[OBJECTIVE]
Copy the rows verbatim, starting with the line that contains "Screen dimensions: 269x198" and continuing through the end of the rows, including both ends. Leave the pictures out of your copy.

· · · ·

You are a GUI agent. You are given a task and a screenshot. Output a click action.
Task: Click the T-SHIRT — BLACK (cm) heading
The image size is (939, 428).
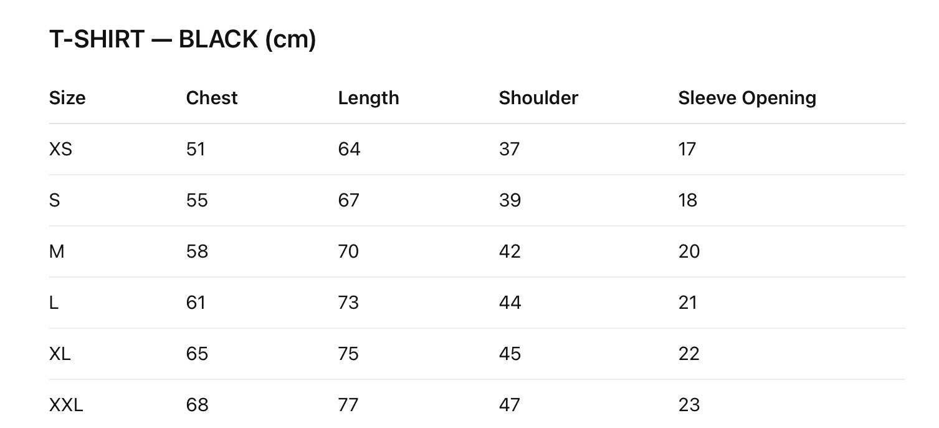(183, 40)
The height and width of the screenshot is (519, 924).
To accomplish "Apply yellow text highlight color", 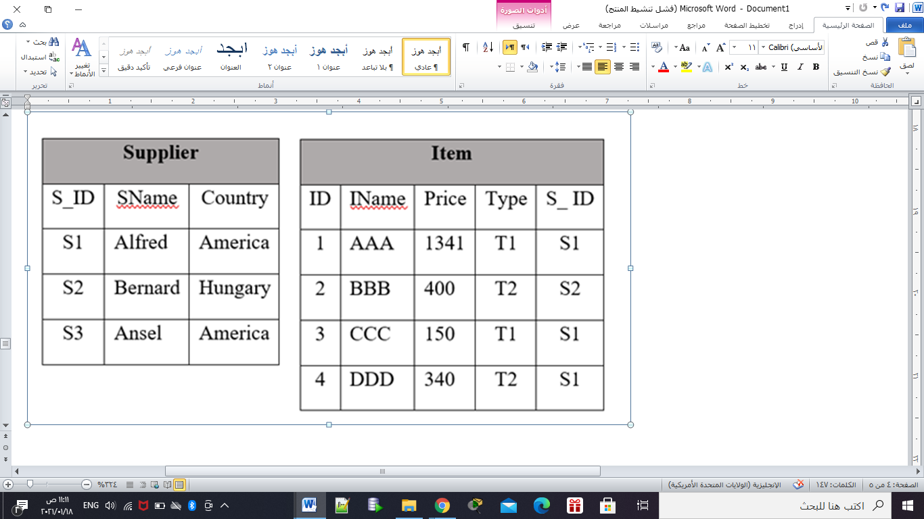I will point(685,66).
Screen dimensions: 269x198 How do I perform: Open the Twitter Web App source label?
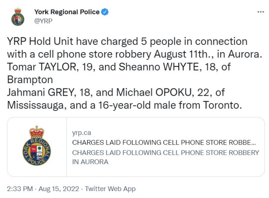click(x=110, y=189)
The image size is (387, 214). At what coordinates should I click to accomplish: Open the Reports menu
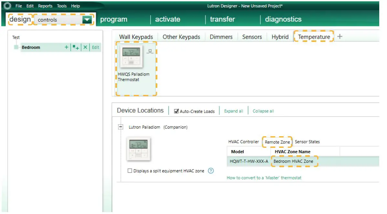click(45, 6)
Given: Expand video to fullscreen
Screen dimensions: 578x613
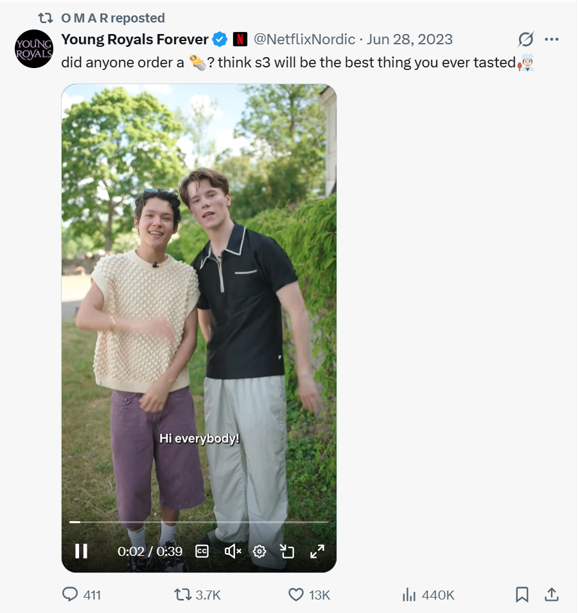Looking at the screenshot, I should [317, 551].
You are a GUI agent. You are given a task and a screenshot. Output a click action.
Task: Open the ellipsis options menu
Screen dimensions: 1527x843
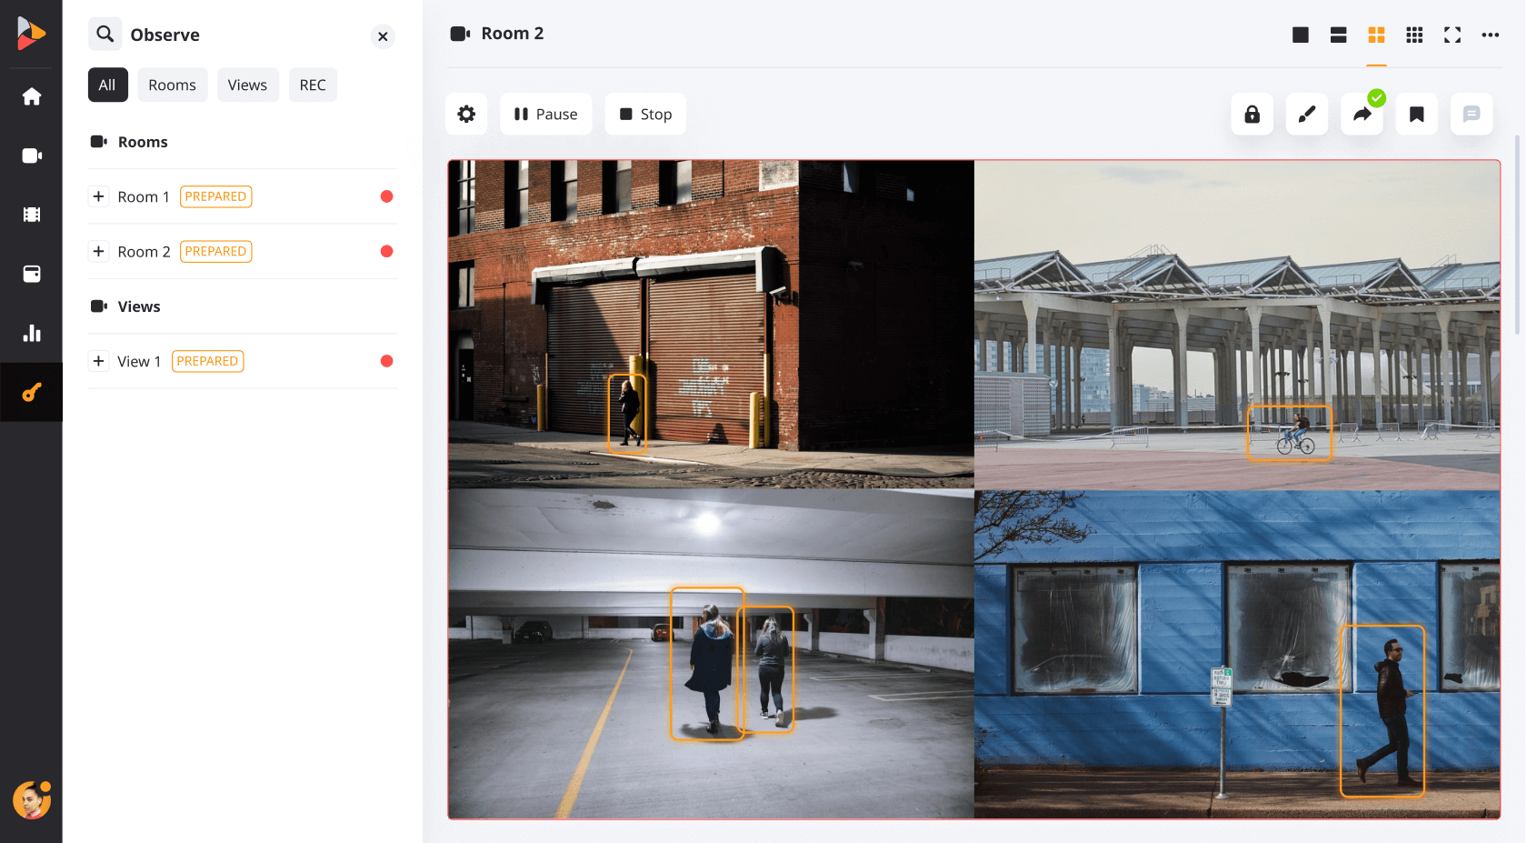click(1490, 34)
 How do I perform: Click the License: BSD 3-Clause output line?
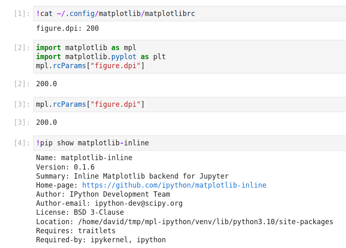click(80, 212)
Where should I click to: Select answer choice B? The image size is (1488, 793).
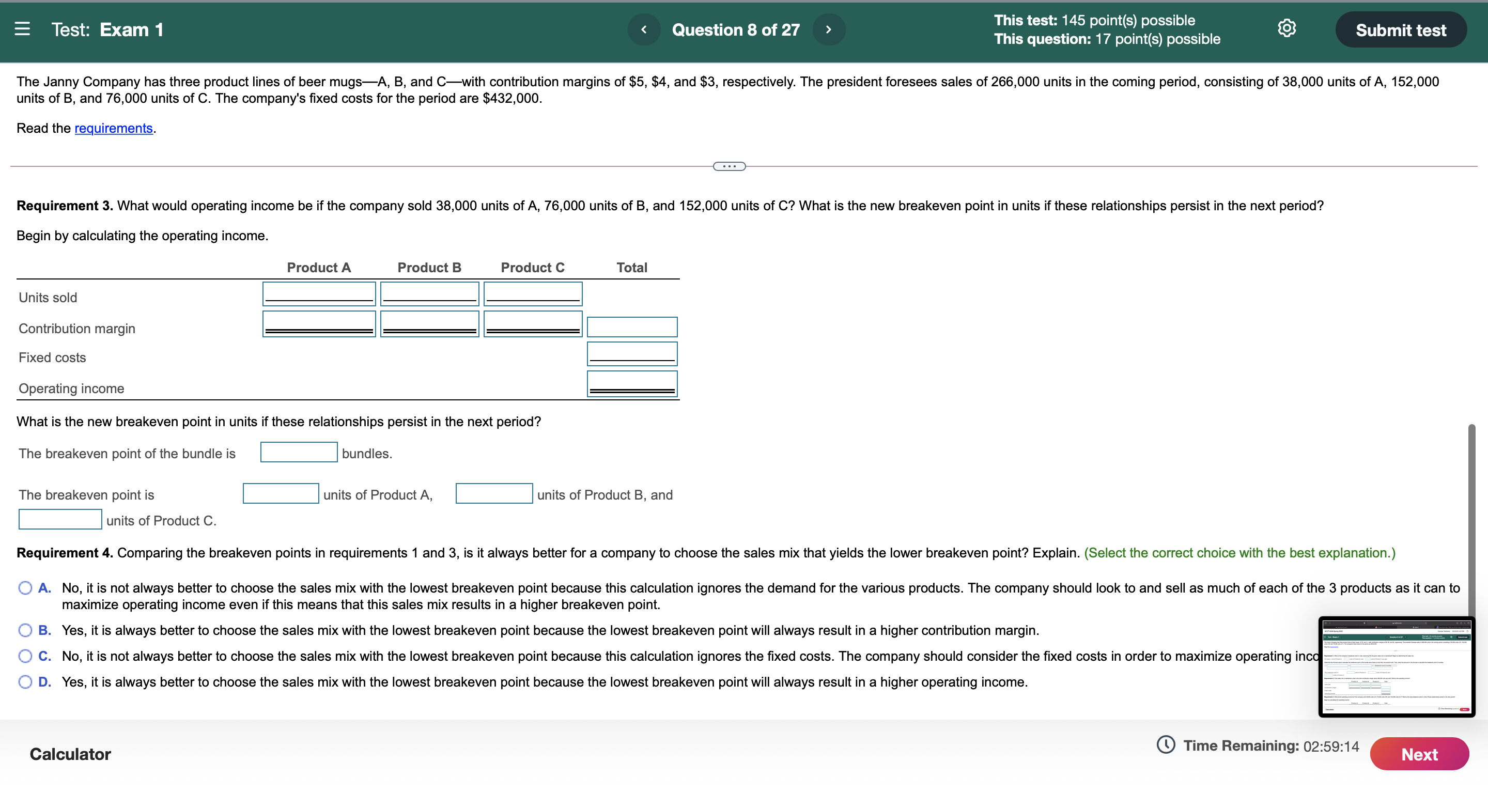pyautogui.click(x=25, y=630)
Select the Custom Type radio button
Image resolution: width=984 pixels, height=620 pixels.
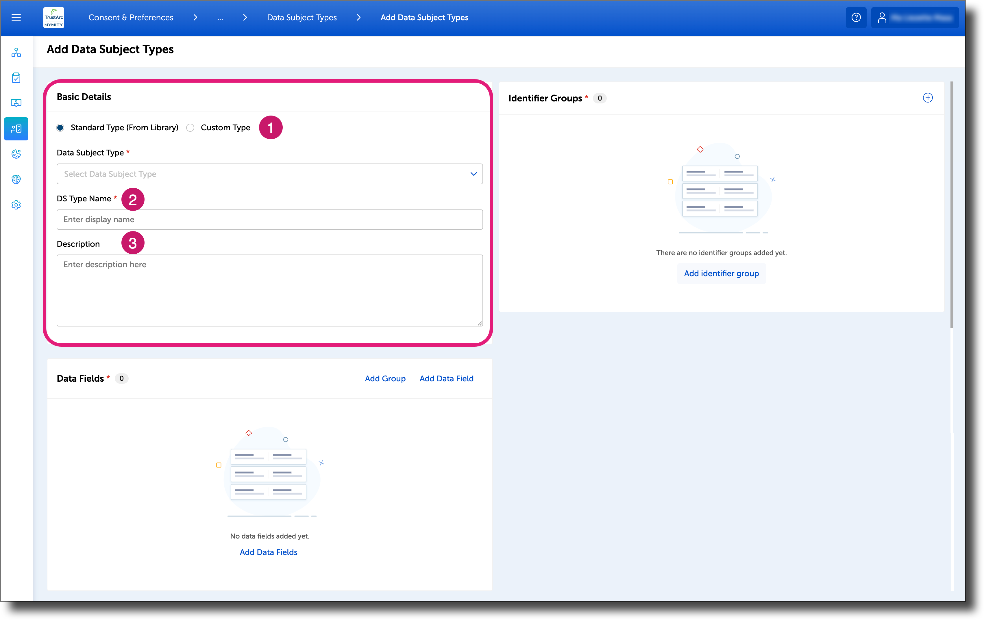tap(190, 127)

· · · ·

[SOLUTION TO THIS EXERCISE]
Screen dimensions: 269x198 How do I perform: Open the Twitter Web App source label?
click(x=110, y=189)
The image size is (387, 214). At what coordinates should I click to accomplish: Open the Reports menu
click(45, 6)
Given: Expand video to fullscreen
Screen dimensions: 578x613
Looking at the screenshot, I should [317, 551].
You are a GUI agent. You are given a task and a screenshot. Output a click action.
Task: Open the ellipsis options menu
Screen dimensions: 1527x843
click(1490, 34)
 How do I perform: Click the License: BSD 3-Clause output line?
click(80, 212)
Where should I click to: Select answer choice B? The image size is (1488, 793).
pyautogui.click(x=25, y=630)
Select the Custom Type radio button
Image resolution: width=984 pixels, height=620 pixels.
tap(190, 127)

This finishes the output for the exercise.